● Texte fourni:
>>>

Viols excusés, viols justifiés, commis en toute impunité…

Pendant la guerre de libération algérienne, l’armée française a trouvé mille et une manières de justifier ces crimes contre les femmes algériennes.

  • Le viol a été une manière privilégiée de torturer les femmes algériennes pour les faire parler,
  • Le viol a représenté une arme psychologique, pour atteindre les résistants algériens, salir leur honneur et leur dignité,
  • Le viol a aussi été pour un bon nombre d’appelés une manière d’assouvir leurs besoins sexuels.

Les délits étaient connus, couverts par la hiérarchie militaire. Et puis de toute façon, la population algérienne ne s’aventurait pas à dénoncer ces exactions, le viol comme les questions sexuelles étant tabou dans cette société pudique algérienne.

Un seul acte fut dénoncé et il mit en émoi toute la métropole française. Le mouvement féministe aidant, l’élite culturelle française se fit solidaire de Djamila Boupacha violée, torturée dans sa cellule pendant son arrestation pour terrorisme.

<<<

[Lignes d'un jeu de données]
>>>

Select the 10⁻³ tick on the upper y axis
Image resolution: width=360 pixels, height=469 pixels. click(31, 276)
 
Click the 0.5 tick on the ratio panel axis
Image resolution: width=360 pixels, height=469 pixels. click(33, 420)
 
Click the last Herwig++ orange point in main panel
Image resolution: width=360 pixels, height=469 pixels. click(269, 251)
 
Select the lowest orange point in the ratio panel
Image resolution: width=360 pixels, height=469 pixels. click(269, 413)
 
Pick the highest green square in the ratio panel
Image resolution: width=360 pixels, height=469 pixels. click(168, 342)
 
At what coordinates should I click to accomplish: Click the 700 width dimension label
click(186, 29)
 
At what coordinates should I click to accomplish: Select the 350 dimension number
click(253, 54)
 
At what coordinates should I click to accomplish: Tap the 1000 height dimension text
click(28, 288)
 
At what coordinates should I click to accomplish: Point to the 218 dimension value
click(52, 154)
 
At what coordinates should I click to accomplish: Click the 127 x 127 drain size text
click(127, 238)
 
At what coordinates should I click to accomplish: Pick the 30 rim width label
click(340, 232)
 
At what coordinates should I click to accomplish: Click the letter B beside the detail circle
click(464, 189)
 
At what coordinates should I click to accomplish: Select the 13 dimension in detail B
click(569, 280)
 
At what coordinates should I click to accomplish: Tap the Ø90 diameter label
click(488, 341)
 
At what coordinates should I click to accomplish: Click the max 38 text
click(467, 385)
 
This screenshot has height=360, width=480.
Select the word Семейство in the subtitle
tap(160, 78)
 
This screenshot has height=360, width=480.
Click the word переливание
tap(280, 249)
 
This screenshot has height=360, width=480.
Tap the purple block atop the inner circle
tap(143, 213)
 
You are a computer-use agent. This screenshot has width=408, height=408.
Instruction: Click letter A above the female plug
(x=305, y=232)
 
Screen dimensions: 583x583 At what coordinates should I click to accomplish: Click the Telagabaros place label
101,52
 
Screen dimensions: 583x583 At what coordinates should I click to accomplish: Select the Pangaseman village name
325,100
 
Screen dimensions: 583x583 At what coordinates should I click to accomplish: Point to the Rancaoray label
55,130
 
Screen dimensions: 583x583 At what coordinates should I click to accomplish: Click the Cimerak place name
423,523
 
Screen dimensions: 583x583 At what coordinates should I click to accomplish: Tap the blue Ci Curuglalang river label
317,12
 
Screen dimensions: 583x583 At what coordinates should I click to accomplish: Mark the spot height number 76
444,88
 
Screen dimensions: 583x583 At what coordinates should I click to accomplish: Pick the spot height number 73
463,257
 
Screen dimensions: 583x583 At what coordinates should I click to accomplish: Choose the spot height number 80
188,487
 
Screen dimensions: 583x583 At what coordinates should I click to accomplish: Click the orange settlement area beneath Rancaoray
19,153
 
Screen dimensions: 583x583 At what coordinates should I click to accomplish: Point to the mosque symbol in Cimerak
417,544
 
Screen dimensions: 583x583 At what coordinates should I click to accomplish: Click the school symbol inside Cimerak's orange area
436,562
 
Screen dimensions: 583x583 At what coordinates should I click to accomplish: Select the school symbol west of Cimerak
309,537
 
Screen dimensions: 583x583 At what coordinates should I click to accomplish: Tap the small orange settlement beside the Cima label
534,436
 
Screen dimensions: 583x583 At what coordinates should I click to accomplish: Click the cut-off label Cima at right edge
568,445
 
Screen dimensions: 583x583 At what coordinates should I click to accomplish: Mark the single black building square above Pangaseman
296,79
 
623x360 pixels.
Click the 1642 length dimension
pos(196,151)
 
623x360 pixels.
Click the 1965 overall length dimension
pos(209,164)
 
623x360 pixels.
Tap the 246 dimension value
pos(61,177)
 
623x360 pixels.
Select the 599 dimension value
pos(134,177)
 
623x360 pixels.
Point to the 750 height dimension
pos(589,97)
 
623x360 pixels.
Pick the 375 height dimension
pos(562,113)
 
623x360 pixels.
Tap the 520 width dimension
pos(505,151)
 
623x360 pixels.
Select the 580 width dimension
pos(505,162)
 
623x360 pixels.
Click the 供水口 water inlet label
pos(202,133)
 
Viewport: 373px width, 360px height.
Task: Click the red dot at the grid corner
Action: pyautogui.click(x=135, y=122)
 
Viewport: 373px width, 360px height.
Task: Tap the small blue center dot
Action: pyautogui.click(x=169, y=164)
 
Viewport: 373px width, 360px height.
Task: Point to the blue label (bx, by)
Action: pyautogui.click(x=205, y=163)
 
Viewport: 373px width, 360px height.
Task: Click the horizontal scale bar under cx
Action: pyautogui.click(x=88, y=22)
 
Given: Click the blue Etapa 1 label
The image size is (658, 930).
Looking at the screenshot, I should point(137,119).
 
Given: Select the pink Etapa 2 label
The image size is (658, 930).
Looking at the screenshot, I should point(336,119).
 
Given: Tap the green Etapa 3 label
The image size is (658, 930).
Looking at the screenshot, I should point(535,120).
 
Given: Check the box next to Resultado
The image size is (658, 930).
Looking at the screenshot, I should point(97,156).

<<<

● Consignes:
**1)** Disposez en tableau Markdown les lignes de données, du début jusqu'à la ligne contenant « pixels. click(269, 413) » incluse, avec les colonnes « Numéro » et « Ligne ». Omettez les lignes vides.
**2)** Reprenez le texte sur les viols commis pendant la guerre d'Algérie à partir de l'endroit où il s'arrête.
Le texte et les lignes ne proviennent pas de la même source.

● Réponses:
**1)**
| Numéro | Ligne |
|---|---|
| 1 | Select the 10⁻³ tick on the upper y axis |
| 2 | Image resolution: width=360 pixels, height=469 pixels. click(31, 276) |
| 3 | Click the 0.5 tick on the ratio panel axis |
| 4 | Image resolution: width=360 pixels, height=469 pixels. click(33, 420) |
| 5 | Click the last Herwig++ orange point in main panel |
| 6 | Image resolution: width=360 pixels, height=469 pixels. click(269, 251) |
| 7 | Select the lowest orange point in the ratio panel |
| 8 | Image resolution: width=360 pixels, height=469 pixels. click(269, 413) |

**2)**
Avec ce procès, la célèbre avocate Gisèle Halimi profondément anticolonialiste a mis en lumière les pratiques de l’armée française pour obtenir des aveux des accusés et a permis à Djamila Boupacha d’échapper à la peine capitale.
Une seule plainte pour des milliers d’actes de viols recensés par les historiens.

Guerre et viol des femmes du clan adverse vont malheureusement de pair, Raphaëlle Branche, Vanessa Codaccioni, Marc André tous trois historiens ont fait part de leurs travaux sur le sujet. Voici 3 articles sélectionnés pour découvrir ces pratiques longtemps tues.

B. Bessac, M. Fecih, D. Champeaux, M. Tuininga, R. Moreau

Messages

  • La lettre de protestation des appelés du rang contre les tortures et les viols.

    Début janvier 59 notre bataillon de chasseurs venait d’arriver à Géryville (El Bayadh), à 450 kms au sud d’Oran, à la limite des hauts plateaux d’alpha et du désert, et les postes que tenaient les sections étaient tout autour (éloignés de 30 à 80 kms). Pour ma part je montais chaque matin de Géryville au poste de Kef el Ahmar, à 45 kms, autour duquel avaient été regroupés 4500 nomades et je soignai jusqu’à 80-100 malades chaque jour (début janvier il y avait dans ce regroupement 4 morts journaliers).
    Les rapports du poste avec les nomades étaient bons jusqu’au jour où une patrouille de la légion fut décimée à quelques kilomètres du regroupement. La rétorsion fut immédiate.
     Un tour de vis au ravitaillement.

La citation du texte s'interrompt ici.